Se-cure’s flagship product Femarelle, which is now available in 15 countries around the world, is derived through a unique enzymatic procedure that creates a specific biochemical composition proven to combine the treatment of menopausal symptom relief and bone loss.
“Femarelle activates the estrogen to relieve menopausal symptoms and help prevent osteoporosis, but it won’t activate the estrogen where it’s not wanted, like in the breasts or the uterus,” Yoles told ISRAEL21c.
He explained that for such a therapy to be safe, it must be selective – affecting estrogen receptors only in specific sites without affecting tissues where any change can have dangerous consequences.

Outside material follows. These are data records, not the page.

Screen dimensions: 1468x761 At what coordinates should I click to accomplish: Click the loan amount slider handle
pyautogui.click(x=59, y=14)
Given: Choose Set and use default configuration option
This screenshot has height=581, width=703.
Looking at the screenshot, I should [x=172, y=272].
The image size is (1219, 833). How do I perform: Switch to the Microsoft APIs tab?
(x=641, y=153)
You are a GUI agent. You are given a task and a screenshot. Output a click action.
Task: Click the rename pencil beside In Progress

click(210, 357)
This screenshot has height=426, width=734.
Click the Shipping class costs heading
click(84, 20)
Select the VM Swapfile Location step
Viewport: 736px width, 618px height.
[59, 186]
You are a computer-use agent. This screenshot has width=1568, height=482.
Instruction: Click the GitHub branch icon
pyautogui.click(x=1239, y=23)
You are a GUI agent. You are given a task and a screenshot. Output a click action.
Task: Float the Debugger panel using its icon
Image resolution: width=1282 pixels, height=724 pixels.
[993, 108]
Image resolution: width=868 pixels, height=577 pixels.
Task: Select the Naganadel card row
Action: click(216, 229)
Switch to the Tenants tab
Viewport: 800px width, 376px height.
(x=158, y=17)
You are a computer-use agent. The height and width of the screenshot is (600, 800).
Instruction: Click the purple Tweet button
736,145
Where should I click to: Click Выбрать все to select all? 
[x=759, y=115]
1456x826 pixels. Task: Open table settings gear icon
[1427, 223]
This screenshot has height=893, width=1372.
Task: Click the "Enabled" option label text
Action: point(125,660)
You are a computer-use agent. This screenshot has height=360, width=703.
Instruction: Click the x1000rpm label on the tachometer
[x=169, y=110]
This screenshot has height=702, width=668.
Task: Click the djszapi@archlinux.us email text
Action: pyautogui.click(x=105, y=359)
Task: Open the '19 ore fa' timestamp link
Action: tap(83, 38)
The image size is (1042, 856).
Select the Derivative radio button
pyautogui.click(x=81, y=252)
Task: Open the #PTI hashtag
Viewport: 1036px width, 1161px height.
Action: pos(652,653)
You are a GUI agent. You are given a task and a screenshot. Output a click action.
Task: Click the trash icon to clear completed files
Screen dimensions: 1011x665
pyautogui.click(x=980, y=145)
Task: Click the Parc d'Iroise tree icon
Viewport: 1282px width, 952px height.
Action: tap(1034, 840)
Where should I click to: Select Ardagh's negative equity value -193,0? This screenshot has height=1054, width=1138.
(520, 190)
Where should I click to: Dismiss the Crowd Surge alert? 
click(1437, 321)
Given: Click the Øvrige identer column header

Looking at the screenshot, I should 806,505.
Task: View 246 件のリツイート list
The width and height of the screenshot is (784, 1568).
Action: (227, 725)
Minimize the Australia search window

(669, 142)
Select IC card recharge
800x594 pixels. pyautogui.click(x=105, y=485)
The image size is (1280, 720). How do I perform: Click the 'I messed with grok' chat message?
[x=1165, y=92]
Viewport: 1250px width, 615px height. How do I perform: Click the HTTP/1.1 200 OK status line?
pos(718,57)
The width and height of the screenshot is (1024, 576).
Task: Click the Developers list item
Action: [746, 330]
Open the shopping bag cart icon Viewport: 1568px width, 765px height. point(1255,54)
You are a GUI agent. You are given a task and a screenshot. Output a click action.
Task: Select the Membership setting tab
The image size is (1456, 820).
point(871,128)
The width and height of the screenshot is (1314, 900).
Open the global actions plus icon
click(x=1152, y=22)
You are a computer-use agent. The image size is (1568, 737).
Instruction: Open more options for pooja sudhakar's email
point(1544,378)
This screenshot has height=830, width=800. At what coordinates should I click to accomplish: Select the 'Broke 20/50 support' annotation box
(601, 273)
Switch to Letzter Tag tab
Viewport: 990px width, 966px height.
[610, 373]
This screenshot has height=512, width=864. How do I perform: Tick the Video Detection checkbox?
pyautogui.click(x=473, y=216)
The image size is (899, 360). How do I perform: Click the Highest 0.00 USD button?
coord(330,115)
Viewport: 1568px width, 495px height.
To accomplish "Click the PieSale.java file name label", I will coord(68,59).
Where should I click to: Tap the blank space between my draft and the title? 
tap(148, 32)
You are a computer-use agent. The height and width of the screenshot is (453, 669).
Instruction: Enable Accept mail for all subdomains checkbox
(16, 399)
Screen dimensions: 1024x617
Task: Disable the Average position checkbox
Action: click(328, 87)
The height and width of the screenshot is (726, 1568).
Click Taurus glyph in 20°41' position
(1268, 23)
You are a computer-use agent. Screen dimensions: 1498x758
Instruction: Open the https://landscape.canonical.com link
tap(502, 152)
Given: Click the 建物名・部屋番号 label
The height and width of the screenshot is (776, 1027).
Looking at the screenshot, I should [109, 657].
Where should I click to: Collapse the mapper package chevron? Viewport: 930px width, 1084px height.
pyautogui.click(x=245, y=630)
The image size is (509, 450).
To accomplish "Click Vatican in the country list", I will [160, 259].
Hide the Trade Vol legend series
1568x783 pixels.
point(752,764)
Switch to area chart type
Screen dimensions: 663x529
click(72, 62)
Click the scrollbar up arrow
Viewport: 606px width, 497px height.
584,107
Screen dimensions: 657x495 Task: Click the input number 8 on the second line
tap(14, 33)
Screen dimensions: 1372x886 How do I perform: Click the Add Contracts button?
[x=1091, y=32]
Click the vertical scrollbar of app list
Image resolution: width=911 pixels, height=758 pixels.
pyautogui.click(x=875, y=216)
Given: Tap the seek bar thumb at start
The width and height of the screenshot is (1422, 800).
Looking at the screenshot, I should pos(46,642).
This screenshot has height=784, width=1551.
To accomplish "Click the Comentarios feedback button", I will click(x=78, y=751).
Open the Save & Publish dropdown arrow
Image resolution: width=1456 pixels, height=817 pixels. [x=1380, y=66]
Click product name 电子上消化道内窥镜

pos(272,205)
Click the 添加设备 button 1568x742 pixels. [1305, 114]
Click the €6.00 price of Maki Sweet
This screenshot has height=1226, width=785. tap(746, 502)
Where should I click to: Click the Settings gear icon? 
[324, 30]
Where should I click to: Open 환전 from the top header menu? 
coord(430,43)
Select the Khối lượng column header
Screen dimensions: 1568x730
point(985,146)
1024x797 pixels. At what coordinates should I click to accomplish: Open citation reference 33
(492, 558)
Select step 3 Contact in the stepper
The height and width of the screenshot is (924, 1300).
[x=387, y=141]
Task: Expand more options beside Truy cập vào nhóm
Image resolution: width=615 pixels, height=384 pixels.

Which is exactly what Femarelle does – acting as a novel Selective Estrogen Receptor Modulator (SERM) drug.
“The idea behind the category of SERM drugs was to produce a compound which acts selectively in activating estrogen in various parts of the body,” said Yoles.
Femarelle has been proven in clinical studies to exert stimulatory activity on the estrogen receptors that control menopausal symptoms and the process of bone build-up, while having a blocking effect on estrogen receptors in the breast and the uterus. Moreover, Femarelle was shown to have a unique mechanism of action on bone build-up through increased osteoblast activity, having a direct effect on bone formation.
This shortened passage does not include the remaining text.